Kini, kata Imron, upaya melacak lebih lanjut kekayaan Hendra terus dilakukan. Namun, dia tidak mau membeberkan detailnya. Sebab, dirinya khawatir orang-orang yang kini menguasai harta hasil korupsi Hendra tersebut akan lebih rapat menyembunyikannya.

Imron menyebutkan, kerja sama di bidang hukum, termasuk ekstradisi tersebut, mendekatkan Indonesia dan Australia. Faktor lain yang juga penting dalam mendekatkan kedua negara adalah tsunami. Bantuan Australia diakui sangat besar. Selain mengirimkan pasukan penolong, mereka menyumbang banyak dana.

Australia termasuk penyumbang terbesar. Menurut Imron, total sumbangan itu kini AUD 1,8 miliar. Rinciannya, grant (hibah) AUD 500 juta, soft loan AUD 500 juta, serta soft loan komitmen sebelumnya AUD 800 juta. Warga Australia juga memberikan sumbangan besar, yakni AUD 260 juta.

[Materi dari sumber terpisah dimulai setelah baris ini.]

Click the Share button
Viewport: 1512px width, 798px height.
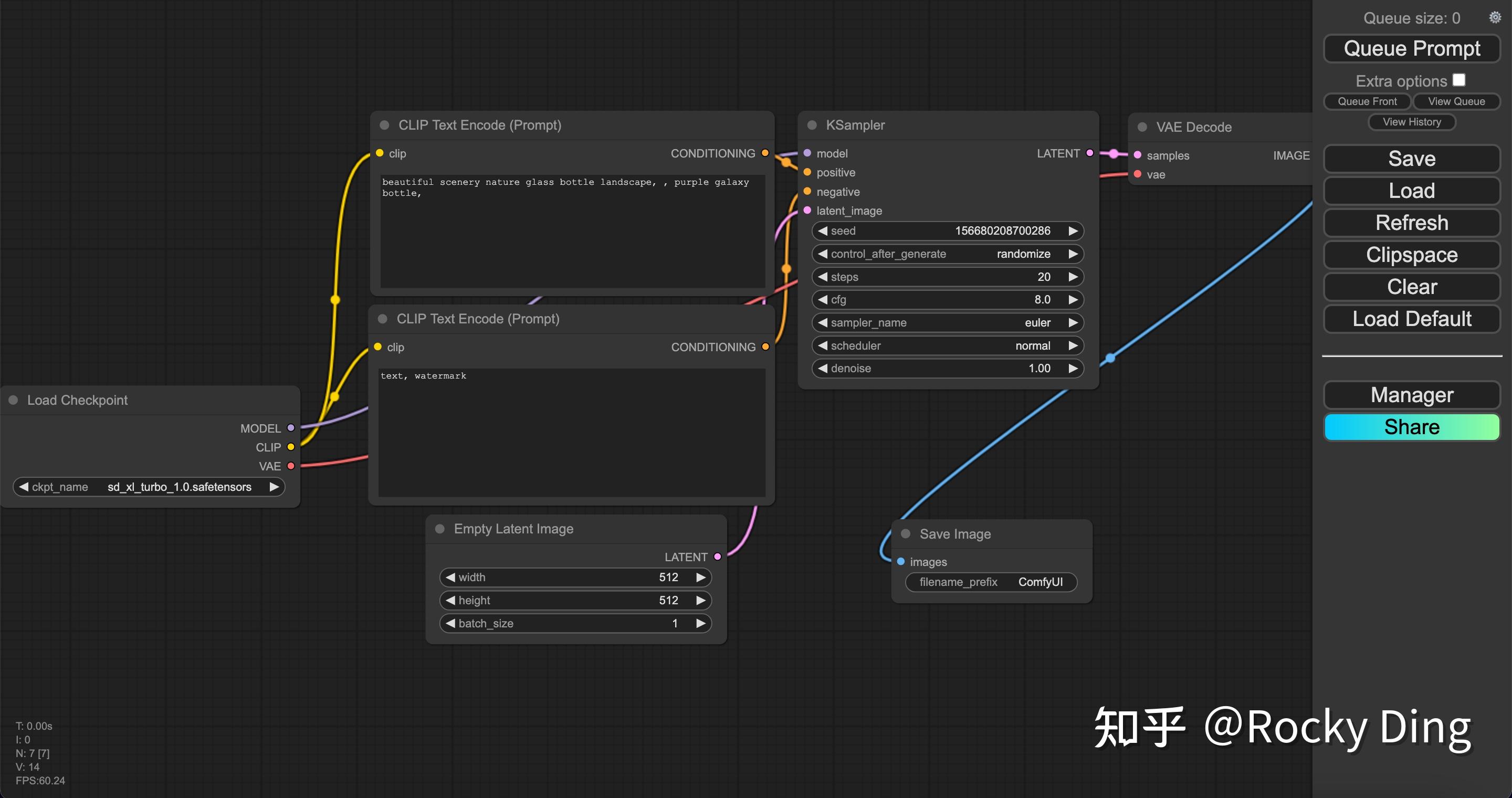[x=1411, y=427]
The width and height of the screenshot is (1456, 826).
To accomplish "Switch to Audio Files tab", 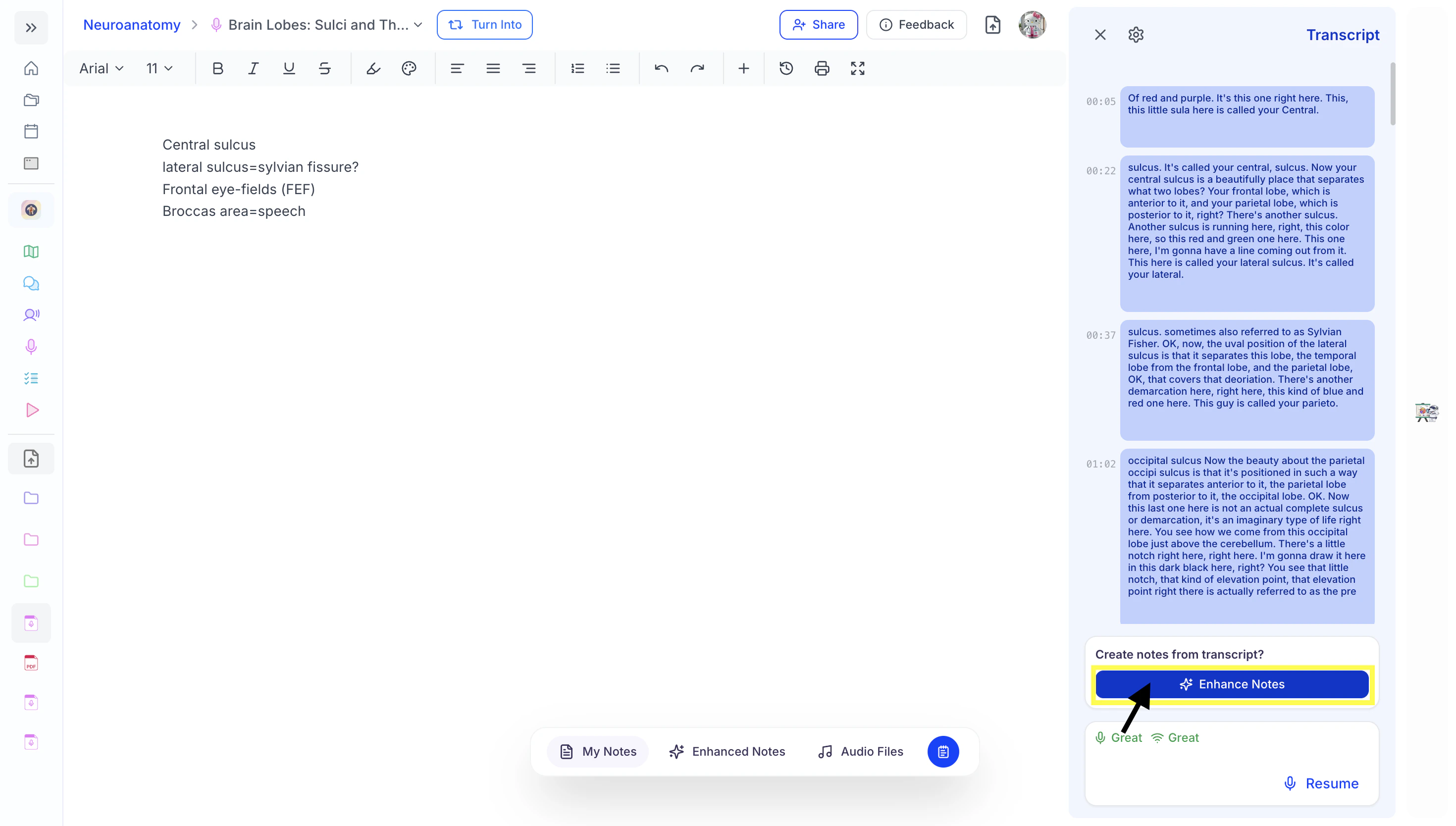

Seperti disaksikan koran ini, hingga kemarin masih ada gereja di Melbourne yang memasang spanduk yang mengimbau agar membantu warga korban tsunami.

Kedekatan tersebut juga tecermin dari pertemuan tujuh menteri RI dan Australia (Australia-Indonesia Ministerial Meeting Forum) yang dijadwalkan hari ini guna membahas berbagai agenda untuk mempererat kerja sama kedua negara.

Hari ini, delegasi kedua negara membentuk joint commission untuk membahas masalah pembangunan serta rekonstruksi Aceh terkait bantuan Australia. Dua menteri RI, Menlu Hassan Wirayuda dan Men PPN/Kepala Bappenas Sri Mulyani Indrawati, akan bertemu Menlu Alexander Downer serta Menkeu Peter Costello.

Selain pertemuan itu, delegasi lima menteri Indonesia yang dipimpin Menko Perekonomian Aburizal Bakrie bertemu delegasi para menteri Australia untuk membahas isu lain.

Sebagai puncaknya, Presiden Susilo Bambang Yudhoyono (SBY) bakal berkunjung ke Australia pada akhir Maret atau awal April nanti. SBY akan bertemu PM John Howard. Hal itu sekaligus menjadi balasan atas kunjungan Howard ke wilayah tsunami di Aceh. Menurut Imron, presiden juga akan bertemu kalangan bisnis yang menunjukkan komitmen untuk membantu Indonesia.